I don't know how she feels about me, she could really dislike me for all I know and be putting on a front because I was always sort of a flaky friend toward her. She sort of was to be too though, and I think she got a little frustrated with how strange I was about guys and how I had zero game, so we drifted away from eachother. She appears to be doing well though, she looked pretty and we had a friendly chat. Can't worry about what people think of me anyway.

I'm going to get offline, gonna play with guitar pro for awhile. I'd really just like to learn something easy and out of the ordinary but I can't think of anything. Guess I'll just get Fear of the Dark solid enough to upload a video playing tomorrow. Jacob wants me to talk about how long I've been playing into greater depth as well as gave me permission and *encouraged* to mention him as well.

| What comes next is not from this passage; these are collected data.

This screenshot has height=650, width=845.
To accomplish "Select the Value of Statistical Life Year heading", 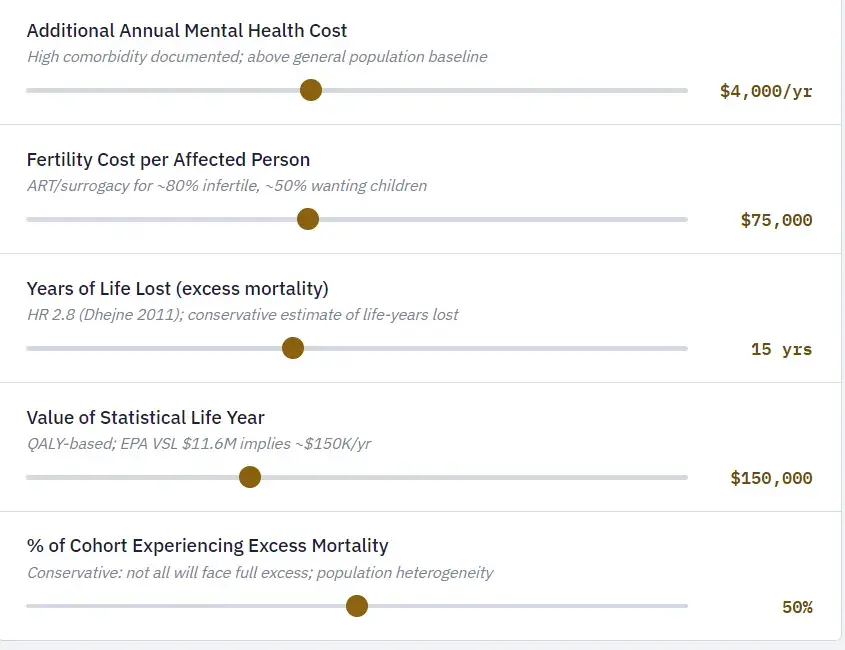I will tap(145, 418).
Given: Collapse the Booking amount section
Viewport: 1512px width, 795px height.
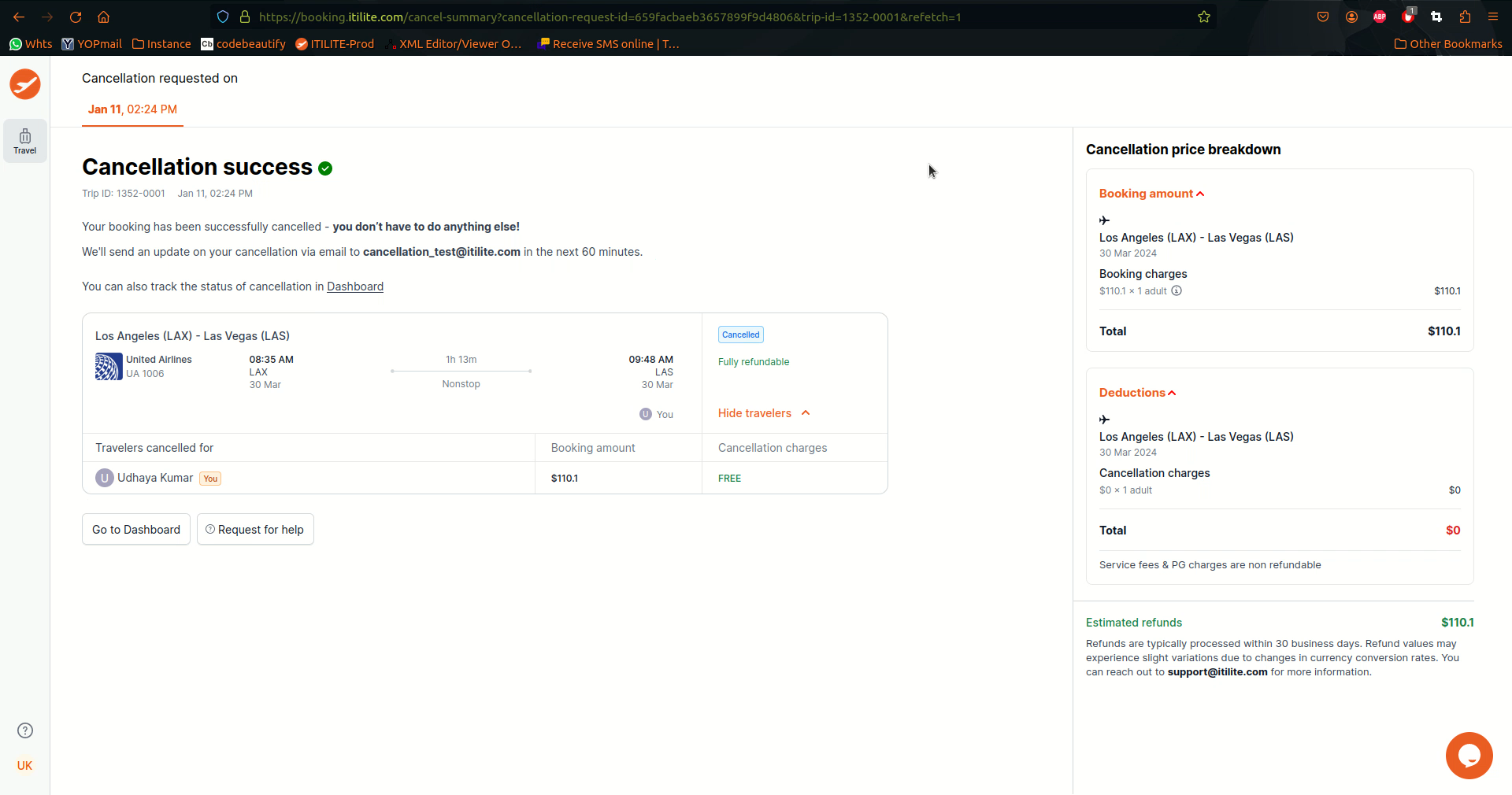Looking at the screenshot, I should coord(1151,194).
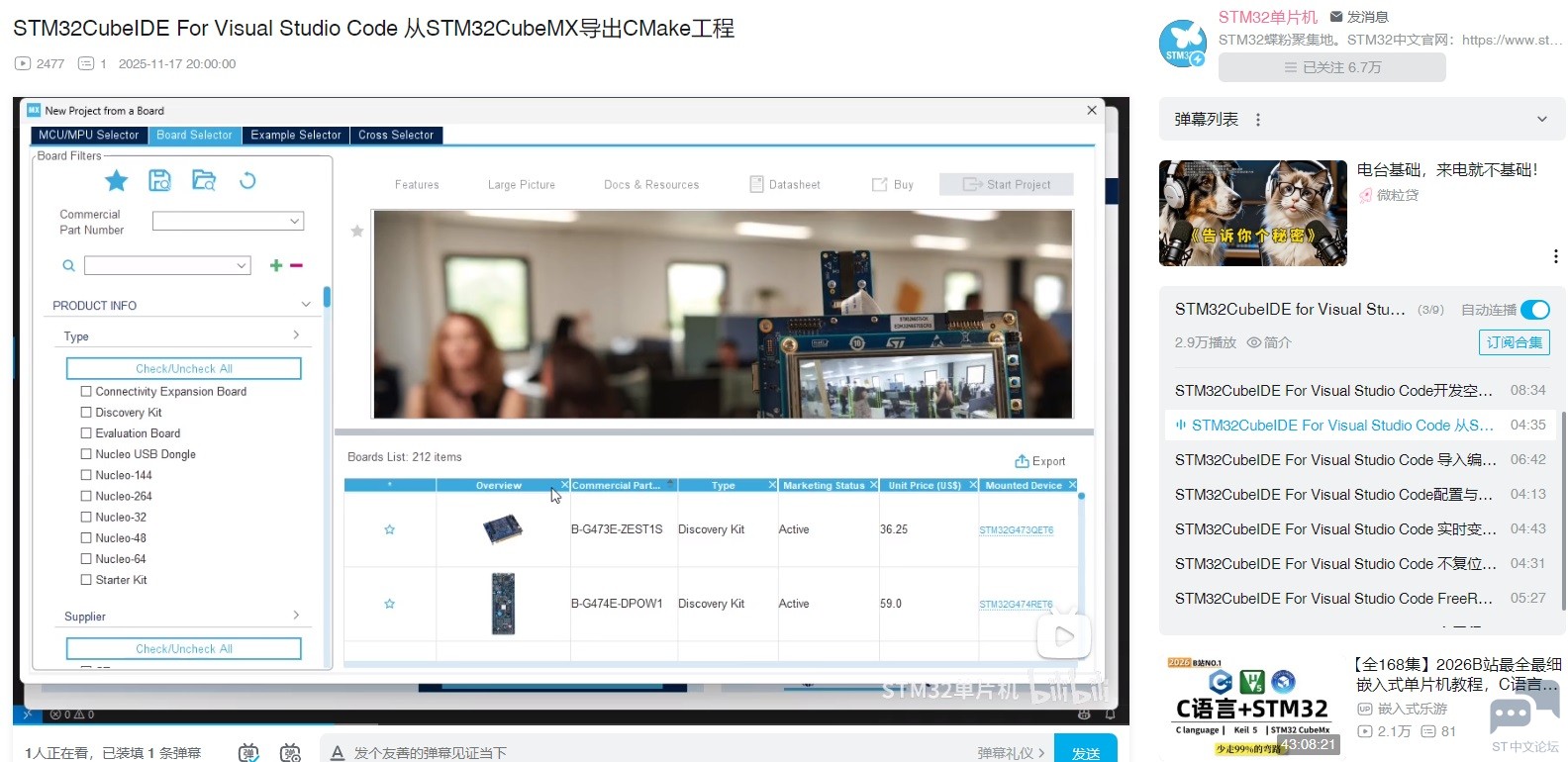Click the Board Filters vertical scrollbar
This screenshot has height=762, width=1568.
coord(327,297)
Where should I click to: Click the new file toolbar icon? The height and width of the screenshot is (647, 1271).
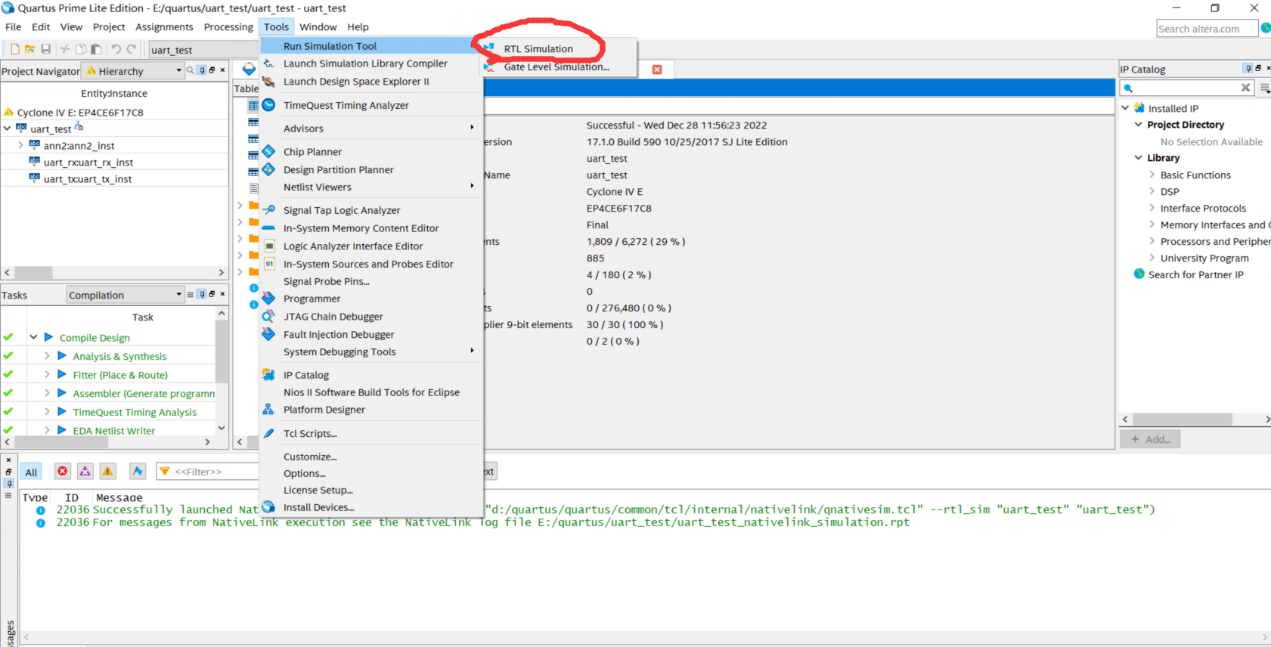[15, 49]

Gladly, I really wouldn't have been able to do this without him and give him full credit for what I've learned so far. I've followed what he's told me to do.  Any way I can help him and his business out! I'd be so sad if he lost his place because of flaky students or something. He seems to be booked almost completely but he's also sort of intimidating and I could see how students would quit if they didn't practice.

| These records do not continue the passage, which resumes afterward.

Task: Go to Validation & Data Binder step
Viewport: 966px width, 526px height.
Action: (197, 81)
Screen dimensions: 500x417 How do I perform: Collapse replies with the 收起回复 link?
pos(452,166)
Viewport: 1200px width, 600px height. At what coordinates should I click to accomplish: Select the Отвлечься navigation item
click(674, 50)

No word from Eli today but I did get my math class finalized. I'm in Montgomery's 8:00 class. Maybe I won't study much math, accounting is my main focus right now and I'm just going to have to have a fresh start in precalc. I think I'll be okay, I click so well with Asians I could find a tutor in no time, haha! 

peace. 



I'll go where I want and I'll say what I want, and no one can take it away.

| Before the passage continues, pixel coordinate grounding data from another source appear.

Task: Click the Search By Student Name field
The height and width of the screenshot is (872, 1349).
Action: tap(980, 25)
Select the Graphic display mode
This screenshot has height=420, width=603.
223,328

Things've changed in the world of Kuro Neko.


Not drastically from last year necessarily, I mean the activities all seem the same-- the shopping area with the snacks that you can buy, glomp circles, the rave... But all the people from the past two years have changed. It appeared to be a whole new group, I couldn't recognize hardly any returners from the past two years in the pictures. In the next week or so I'll check back to some of their profiles to see if they went.

It's funny, maybe a lot of their phases ended too.. Or maybe they felt the same vibe that our group felt last year and didn't feel like coming back. Knowing that hardly any people I met there were at the con, I don't feel like I've missed out much by not being there.

It's almost 1 am. I'm a little buzzed. I talked to Jason all day again via text messages, good lord we've been talking a lot. It's interesting to get to know him but I feel odd at the same time because he has a girlfriend. I'm trying to just ignore it and get to know him as much as I can as a friend. I like him though, he's really intelligent.

Tomorrow I'm really going to start studying accounting and math. Just a half hour a day would make such a huge difference for me in the long run, it'll make things a lot less difficult. I've also got to get ahold of the school tomorrow about allowing me to take precalc. I really hope THAT works out because that's stressful for me on top of everything else.

Tyler D. called me today asking if I'd like to get together before I leave. When I told him I wasn't going to be leaving until September 12th or so he's like, "Oh! That's not for a long time." I'm going to try and make this very last few weeks special, even if I don't have much planned.

Because this is, in fact, the last I will ever live with my parents in Benton city. I've promised this to myself, once I'm out of here I'm done. I've lived for 20 years and aside from the brief months in California I've always had the same room, same bed location, same ceiling over my head, same little plastic glow in the dark stars that were taken down only recently...

When I went out to Mizu sushi yesterday to catch up with some of the Japanese club people I explained to Taylor that I was a little nervous.

"You'll be Fine!! Relax, you'll find a new happy place up there. You're going to do great, you're not going to fail."

Of course this is all stuff that deep down but to hear it from him felt wonderful. Taylor is such a nice guy, I wish I hadn't been so tired that evening or I would have initiated more conversation with him.